►
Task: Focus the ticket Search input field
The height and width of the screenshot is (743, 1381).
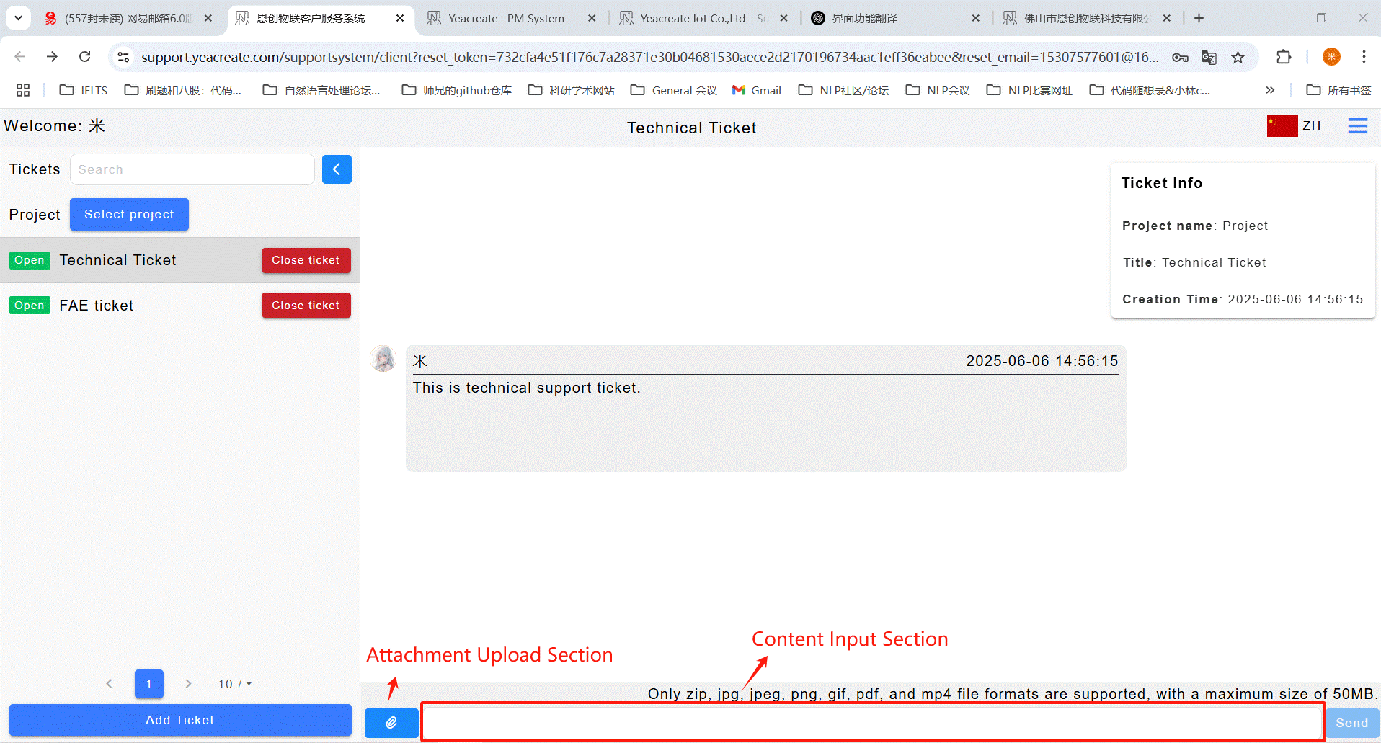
◄
►
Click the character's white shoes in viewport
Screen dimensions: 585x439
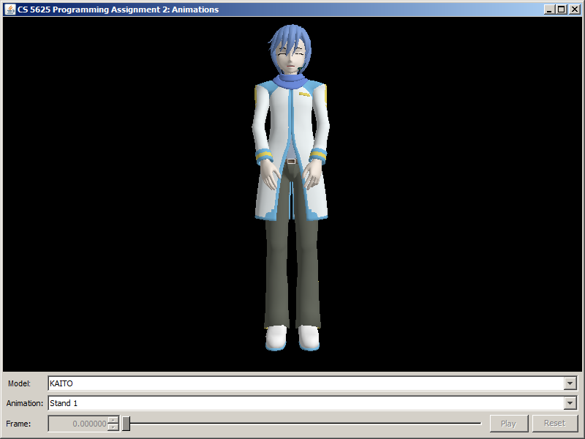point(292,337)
◄
TASK TO CARRY OUT
Rewrite the records above as a numbered list, starting with the line that contains "Task: Focus the ticket Search input field" and going on through the line that contains "The height and", and leave out any blank lines.

THE ANSWER
1. Task: Focus the ticket Search input field
2. The height and width of the screenshot is (743, 1381).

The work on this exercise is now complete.